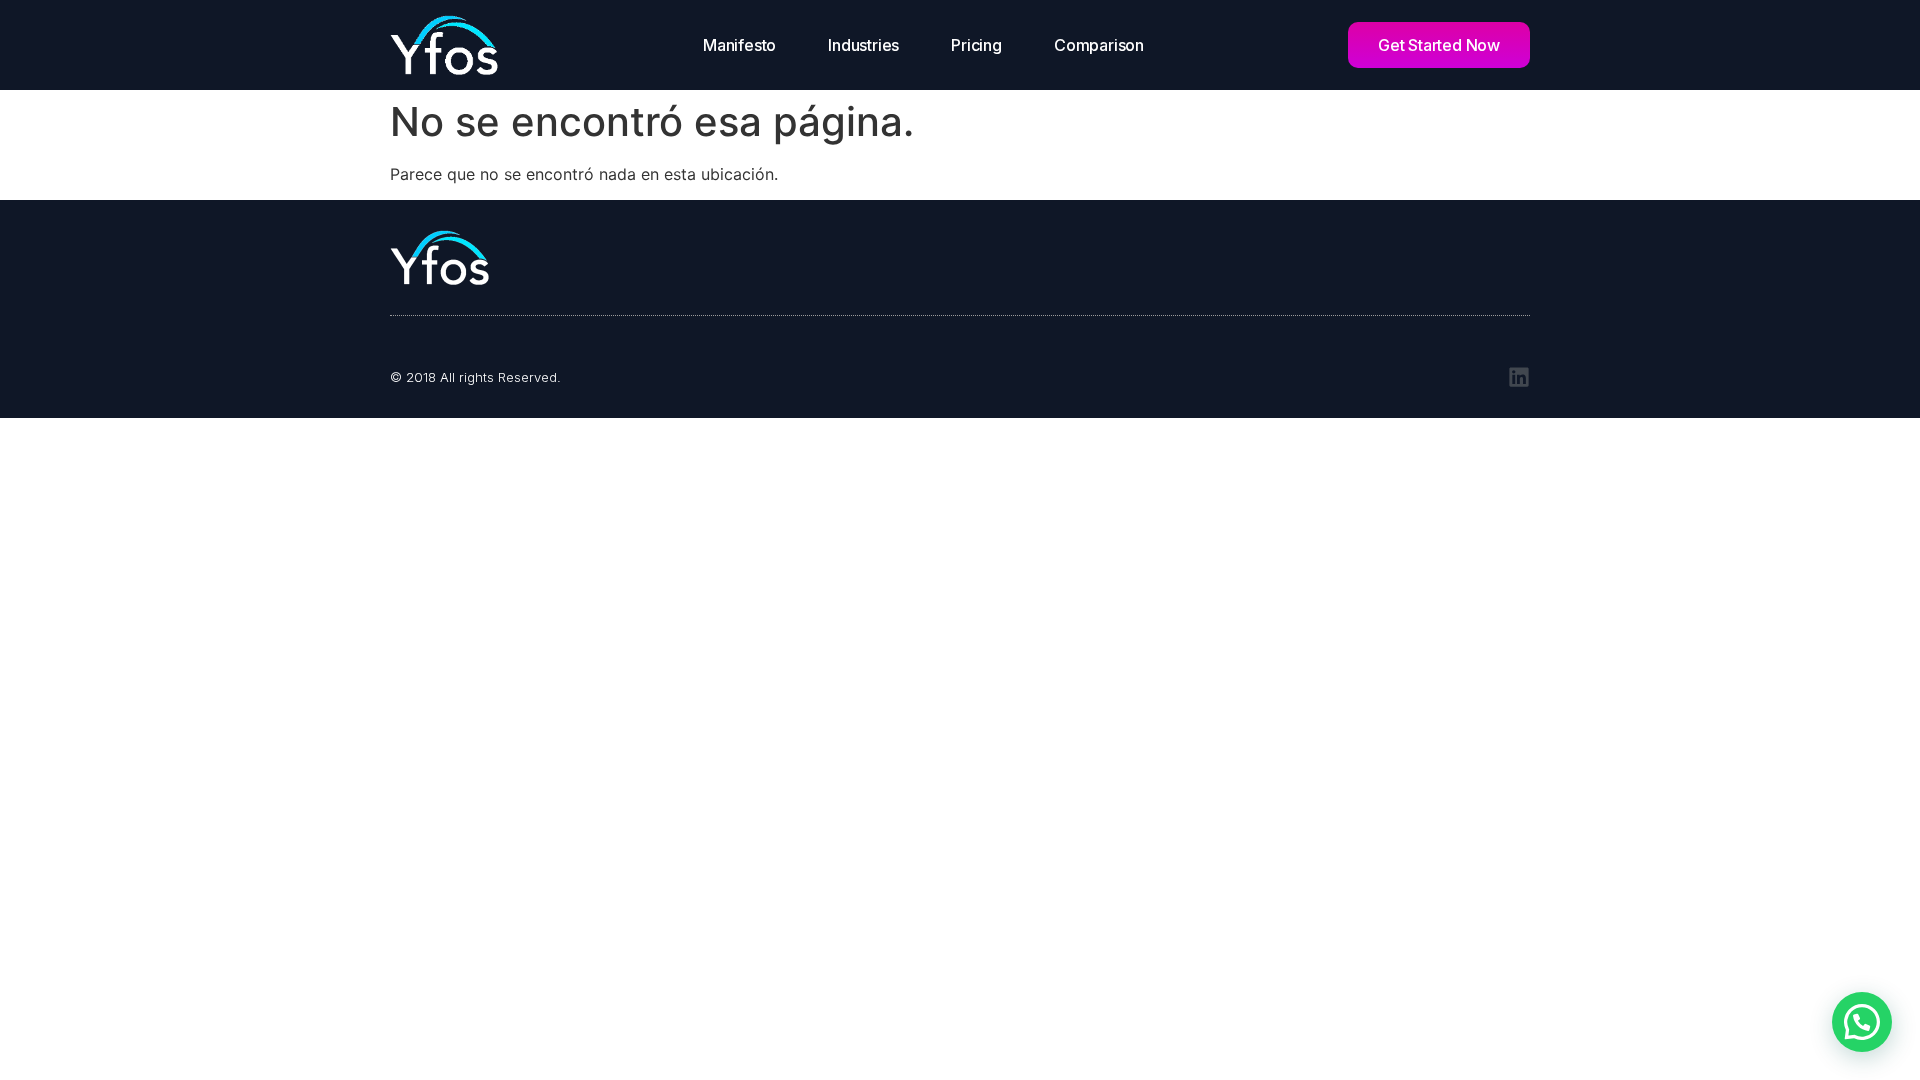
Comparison (1099, 45)
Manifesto (739, 45)
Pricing (976, 45)
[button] (1862, 1022)
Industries (863, 45)
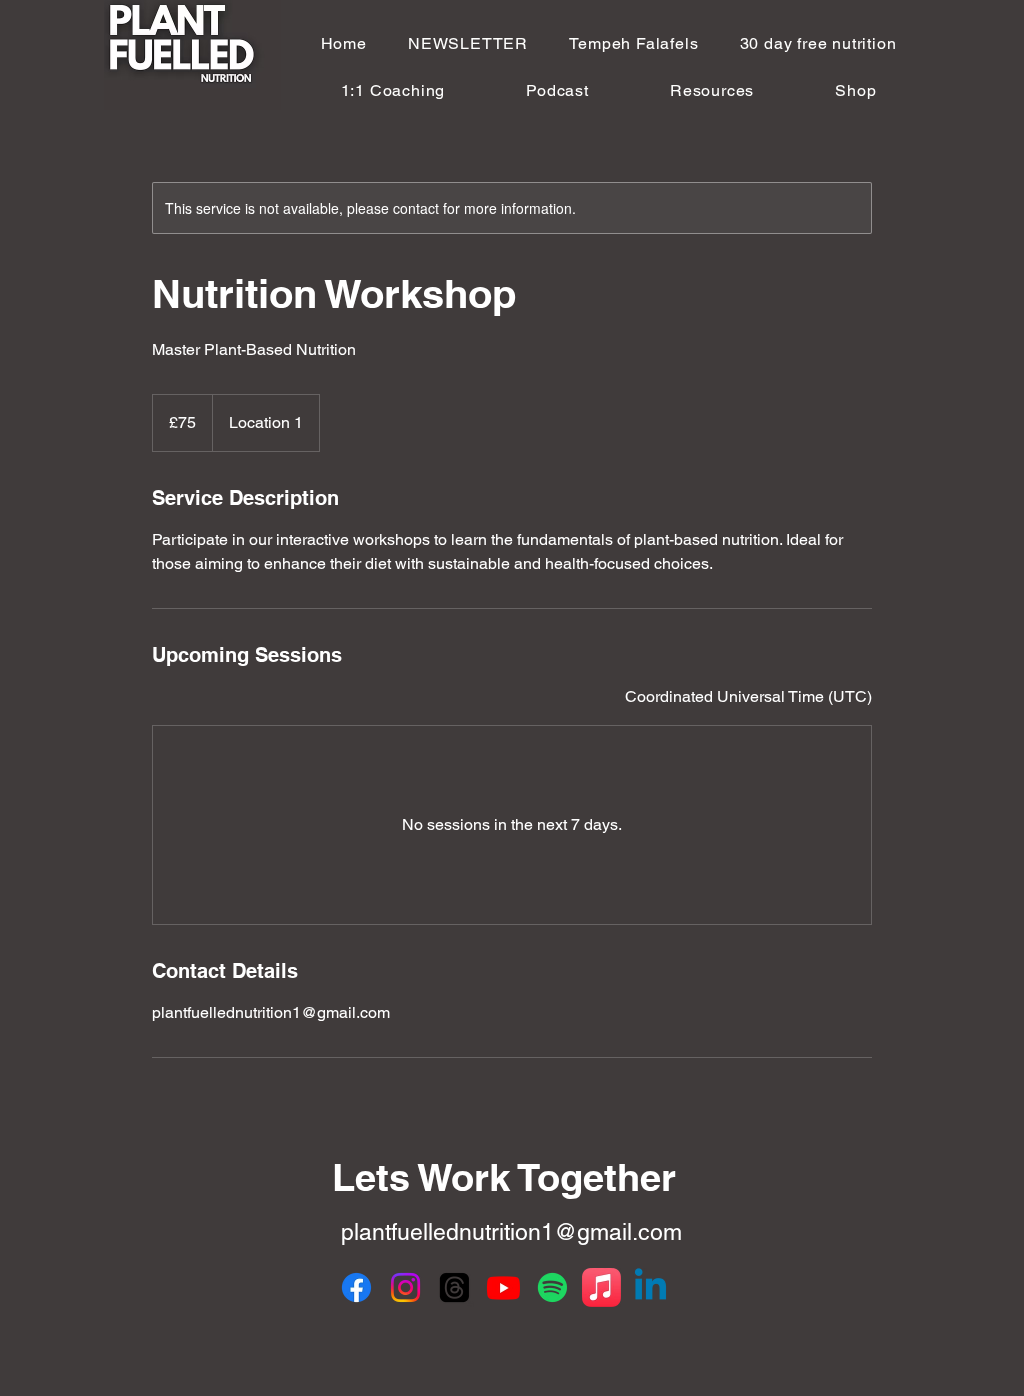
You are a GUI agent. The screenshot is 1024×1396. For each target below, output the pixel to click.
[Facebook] (356, 1287)
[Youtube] (503, 1287)
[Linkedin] (650, 1287)
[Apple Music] (601, 1287)
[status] (748, 697)
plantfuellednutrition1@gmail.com (511, 1232)
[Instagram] (405, 1287)
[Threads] (454, 1287)
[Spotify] (552, 1287)
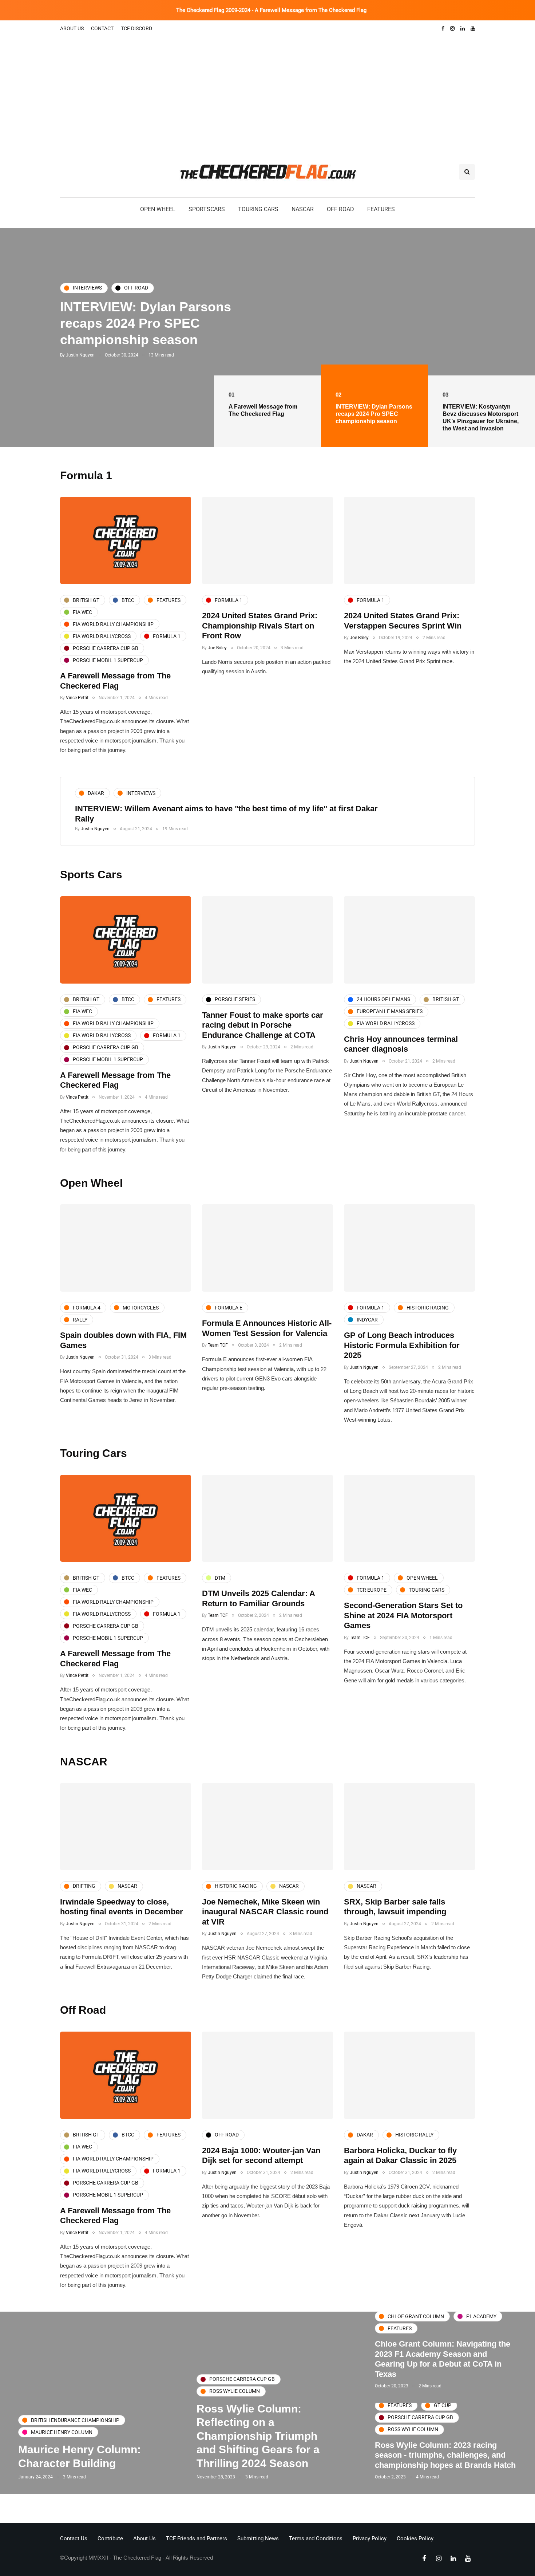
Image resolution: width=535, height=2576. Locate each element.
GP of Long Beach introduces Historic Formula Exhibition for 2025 (402, 1345)
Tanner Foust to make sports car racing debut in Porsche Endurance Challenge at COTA (262, 1025)
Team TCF (218, 1345)
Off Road (340, 209)
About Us (72, 28)
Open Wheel (157, 209)
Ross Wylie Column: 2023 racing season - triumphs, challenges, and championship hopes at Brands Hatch (445, 2455)
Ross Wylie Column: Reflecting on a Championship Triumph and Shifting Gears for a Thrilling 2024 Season (258, 2436)
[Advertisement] (267, 92)
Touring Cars (258, 209)
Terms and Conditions (315, 2538)
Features (381, 209)
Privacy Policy (370, 2538)
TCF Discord (136, 28)
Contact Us (73, 2538)
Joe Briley (217, 647)
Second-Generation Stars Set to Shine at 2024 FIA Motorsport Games (403, 1615)
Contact (102, 28)
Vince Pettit (77, 697)
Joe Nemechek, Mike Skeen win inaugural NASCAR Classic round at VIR (265, 1911)
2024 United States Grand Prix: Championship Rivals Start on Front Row (259, 625)
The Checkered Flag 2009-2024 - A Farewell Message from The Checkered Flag (271, 10)
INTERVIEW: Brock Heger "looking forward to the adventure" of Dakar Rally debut (228, 808)
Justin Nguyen (80, 371)
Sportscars (207, 209)
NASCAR (303, 209)
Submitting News (258, 2538)
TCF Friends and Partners (196, 2538)
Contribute (110, 2538)
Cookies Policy (415, 2538)
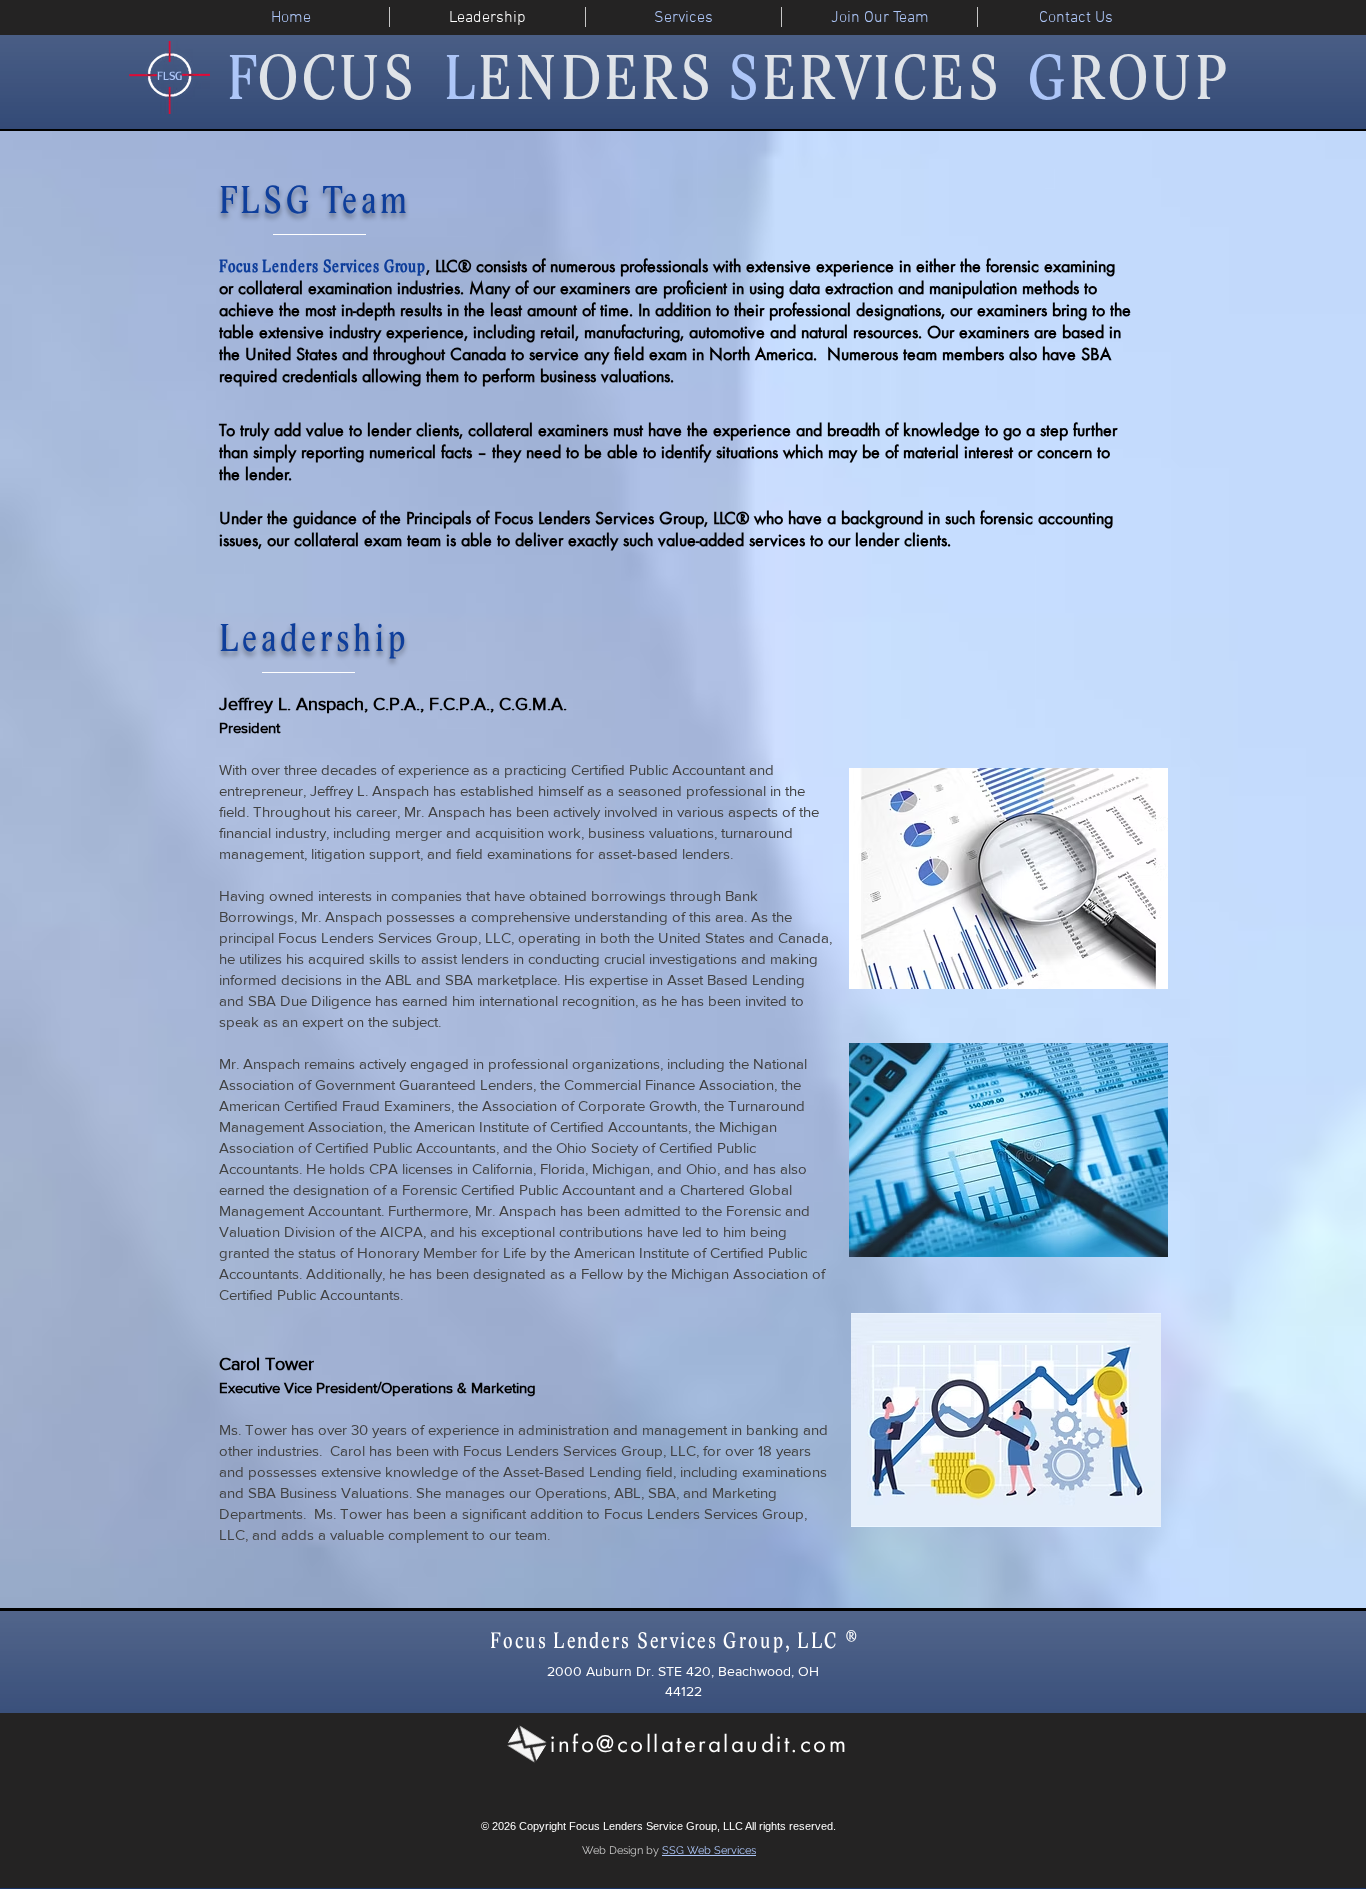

Instructions to follow
Please repeat all of the data exactly as it stands, leaving the pictures out.

Worked solution
Comparison (1099, 45)
Manifesto (739, 45)
Pricing (976, 45)
[button] (1862, 1022)
Industries (863, 45)
You are a GUI agent. The screenshot is 1024×1396. For each target below, output the pixel to click.
[Facebook] (356, 1287)
[Youtube] (503, 1287)
[Linkedin] (650, 1287)
[Apple Music] (601, 1287)
[status] (748, 697)
plantfuellednutrition1@gmail.com (511, 1232)
[Instagram] (405, 1287)
[Threads] (454, 1287)
[Spotify] (552, 1287)
Image resolution: width=535, height=2576. Locate each element.
GP of Long Beach introduces Historic Formula Exhibition for 2025 (402, 1345)
Tanner Foust to make sports car racing debut in Porsche Endurance Challenge at COTA (262, 1025)
Team TCF (218, 1345)
Off Road (340, 209)
About Us (72, 28)
Open Wheel (157, 209)
Ross Wylie Column: 2023 racing season - triumphs, challenges, and championship hopes at Brands Hatch (445, 2455)
Ross Wylie Column: Reflecting on a Championship Triumph and Shifting Gears for a Thrilling 2024 Season (258, 2436)
[Advertisement] (267, 92)
Touring Cars (258, 209)
Terms and Conditions (315, 2538)
Features (381, 209)
Privacy Policy (370, 2538)
TCF Discord (136, 28)
Contact Us (73, 2538)
Joe Briley (217, 647)
Second-Generation Stars Set to Shine at 2024 FIA Motorsport Games (403, 1615)
Contact (102, 28)
Vince Pettit (77, 697)
Joe Nemechek, Mike Skeen win inaugural NASCAR Classic round at VIR (265, 1911)
2024 United States Grand Prix: Championship Rivals Start on Front Row (259, 625)
The Checkered Flag 2009-2024 - A Farewell Message from The Checkered Flag (271, 10)
INTERVIEW: Brock Heger "looking forward to the adventure" of Dakar Rally debut (228, 808)
Justin Nguyen (80, 371)
Sportscars (207, 209)
NASCAR (303, 209)
Submitting News (258, 2538)
TCF Friends and Partners (196, 2538)
Contribute (110, 2538)
Cookies Policy (415, 2538)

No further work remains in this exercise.